I ended up with a patch that allows me to browse a 1-million-headers
newsgroup comfortably on my machine, which is more or less what I
needed. Basically, I use refcounted strings and normalised subjects.
There's a new string type, RString, which stores unique strings only
once by using a global hash table and a refcount field to keep track of
how many times the string was referenced, allowing it to be freed when
the refcount drops to 0. RStrings can be used for many strings inside
Article which are now stored as PStrings separately for each article -
for example, author's name, author's email address, newsgroup names in
xref headers, etc. I may convert all of these to RStrings sometime later
to further reduce memory use. However, the biggest memory hog is the
subject. I wrote up a separate Subject type which is a kind of
normalised subject - it strips the "Re: " part at the beginning and the
part number, if those are present, stores them separately, and then
stores the rest as an RString, which means, in particular, that all
parts of a multipart article end up referencing the same subject
RString. Additionally, all of article-thread.c needed to be rewritten
(its normalisation of subjects when sorting or threading is no longer
needed, and in general it became smaller, faster, and much less
RAM-hungry), and all places
in Pan which reference article subjects needed small adjustment.
After this, starting Pan and loading a 1 million headers newsgroup
results in about 340Mb memory used, which is tolerable for me. The
slowest reactions now come from the GTK header pane, presumably because
it finds it hard to cope with such a large tree. The widget spends
around 10 seconds initialising or freeing the entire header pane (when
entering/leaving the group).
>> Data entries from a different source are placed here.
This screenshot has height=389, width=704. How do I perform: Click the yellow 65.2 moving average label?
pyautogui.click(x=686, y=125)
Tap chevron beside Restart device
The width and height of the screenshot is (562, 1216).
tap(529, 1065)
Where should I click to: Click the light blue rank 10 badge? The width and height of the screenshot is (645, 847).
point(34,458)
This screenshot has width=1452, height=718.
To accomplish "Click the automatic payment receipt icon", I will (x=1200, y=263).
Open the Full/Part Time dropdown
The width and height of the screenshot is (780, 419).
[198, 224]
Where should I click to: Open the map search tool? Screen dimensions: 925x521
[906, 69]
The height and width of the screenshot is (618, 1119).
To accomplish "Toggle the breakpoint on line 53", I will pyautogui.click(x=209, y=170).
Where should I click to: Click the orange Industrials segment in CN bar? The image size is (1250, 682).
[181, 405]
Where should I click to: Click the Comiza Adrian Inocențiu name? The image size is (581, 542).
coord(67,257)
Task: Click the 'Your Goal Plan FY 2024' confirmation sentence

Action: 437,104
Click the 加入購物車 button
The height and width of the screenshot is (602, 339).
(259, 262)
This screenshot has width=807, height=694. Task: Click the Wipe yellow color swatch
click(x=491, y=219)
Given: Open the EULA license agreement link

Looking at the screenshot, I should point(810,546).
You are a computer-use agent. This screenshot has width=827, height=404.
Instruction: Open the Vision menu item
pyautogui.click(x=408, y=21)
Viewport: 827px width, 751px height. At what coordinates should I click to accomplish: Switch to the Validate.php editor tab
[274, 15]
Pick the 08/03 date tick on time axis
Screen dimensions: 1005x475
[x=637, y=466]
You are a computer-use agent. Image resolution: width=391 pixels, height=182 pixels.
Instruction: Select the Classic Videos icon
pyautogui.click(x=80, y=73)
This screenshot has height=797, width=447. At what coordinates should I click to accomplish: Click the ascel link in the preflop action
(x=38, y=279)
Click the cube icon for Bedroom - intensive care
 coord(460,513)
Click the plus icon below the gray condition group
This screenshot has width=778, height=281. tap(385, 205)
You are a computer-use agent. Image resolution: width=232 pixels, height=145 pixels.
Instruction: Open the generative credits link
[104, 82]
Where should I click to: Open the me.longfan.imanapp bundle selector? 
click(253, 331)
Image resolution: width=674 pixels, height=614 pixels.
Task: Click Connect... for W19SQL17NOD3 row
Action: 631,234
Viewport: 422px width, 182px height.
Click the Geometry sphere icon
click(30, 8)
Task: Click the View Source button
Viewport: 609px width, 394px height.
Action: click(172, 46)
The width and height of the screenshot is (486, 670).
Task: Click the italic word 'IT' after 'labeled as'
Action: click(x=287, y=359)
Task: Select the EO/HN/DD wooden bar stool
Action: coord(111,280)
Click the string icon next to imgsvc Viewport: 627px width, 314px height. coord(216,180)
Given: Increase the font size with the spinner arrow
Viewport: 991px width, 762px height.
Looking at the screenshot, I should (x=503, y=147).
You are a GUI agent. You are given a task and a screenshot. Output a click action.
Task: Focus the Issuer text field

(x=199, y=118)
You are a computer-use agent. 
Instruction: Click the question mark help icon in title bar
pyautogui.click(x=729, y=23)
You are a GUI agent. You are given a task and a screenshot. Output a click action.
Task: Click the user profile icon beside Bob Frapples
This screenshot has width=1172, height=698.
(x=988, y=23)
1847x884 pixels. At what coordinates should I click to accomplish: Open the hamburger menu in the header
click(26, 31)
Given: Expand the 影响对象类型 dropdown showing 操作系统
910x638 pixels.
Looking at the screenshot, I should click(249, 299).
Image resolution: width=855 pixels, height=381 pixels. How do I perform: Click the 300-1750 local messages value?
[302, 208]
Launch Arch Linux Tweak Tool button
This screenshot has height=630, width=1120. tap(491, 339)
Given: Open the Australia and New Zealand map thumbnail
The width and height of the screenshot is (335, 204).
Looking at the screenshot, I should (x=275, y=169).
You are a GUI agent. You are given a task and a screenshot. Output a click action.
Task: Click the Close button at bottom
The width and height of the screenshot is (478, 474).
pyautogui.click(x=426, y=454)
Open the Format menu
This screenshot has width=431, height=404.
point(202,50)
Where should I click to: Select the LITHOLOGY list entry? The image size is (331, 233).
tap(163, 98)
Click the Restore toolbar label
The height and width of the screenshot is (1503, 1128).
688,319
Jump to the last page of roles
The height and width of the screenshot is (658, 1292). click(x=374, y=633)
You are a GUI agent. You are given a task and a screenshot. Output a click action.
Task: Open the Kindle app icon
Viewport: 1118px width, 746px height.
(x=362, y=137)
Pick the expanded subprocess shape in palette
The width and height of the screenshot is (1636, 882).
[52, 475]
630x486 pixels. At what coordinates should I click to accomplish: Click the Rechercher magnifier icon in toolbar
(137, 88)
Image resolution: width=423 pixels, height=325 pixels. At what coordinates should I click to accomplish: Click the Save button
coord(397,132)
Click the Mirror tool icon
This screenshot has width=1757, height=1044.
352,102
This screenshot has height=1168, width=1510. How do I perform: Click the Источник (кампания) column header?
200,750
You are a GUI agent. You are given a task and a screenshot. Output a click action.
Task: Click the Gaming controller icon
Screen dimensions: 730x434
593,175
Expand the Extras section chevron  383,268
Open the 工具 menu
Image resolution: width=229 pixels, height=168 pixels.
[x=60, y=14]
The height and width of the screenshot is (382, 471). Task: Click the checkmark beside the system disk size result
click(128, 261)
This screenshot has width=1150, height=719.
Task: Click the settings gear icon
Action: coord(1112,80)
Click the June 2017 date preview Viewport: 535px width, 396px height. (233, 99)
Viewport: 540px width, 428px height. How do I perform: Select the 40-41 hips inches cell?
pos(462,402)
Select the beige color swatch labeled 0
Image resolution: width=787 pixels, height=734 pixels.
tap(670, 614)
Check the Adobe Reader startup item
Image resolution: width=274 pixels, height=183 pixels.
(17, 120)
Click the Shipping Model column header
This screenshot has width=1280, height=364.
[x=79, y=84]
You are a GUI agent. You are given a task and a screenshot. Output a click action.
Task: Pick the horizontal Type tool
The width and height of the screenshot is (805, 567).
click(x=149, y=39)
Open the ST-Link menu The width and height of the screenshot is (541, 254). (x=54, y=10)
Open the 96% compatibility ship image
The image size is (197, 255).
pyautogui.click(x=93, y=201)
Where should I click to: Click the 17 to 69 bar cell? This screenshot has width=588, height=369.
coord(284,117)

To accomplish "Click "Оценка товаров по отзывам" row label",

I'm not sure whether dynamic feeding of
data into the widget, along the lines Evan Martin suggested in a recent
message, would speed that up.
A small nuisance is that Pan doesn't seem to be freeing the articles
when I leave the group and enter another one, even though, when I
re-enter the original group, it loads them from disk anyway. Why does it
behave this way? If there's no compelling reason for this, I may
spend some more time on improving this (perhaps as simple as an "Unload
this group" action in the context menu of a grouplist?)
Anyway, I understand that the work I've done might not be useful to
official Pan development if it's been decided to focus on moving to a DB
backend. I did it primarily for myself, to scratch my own private itch.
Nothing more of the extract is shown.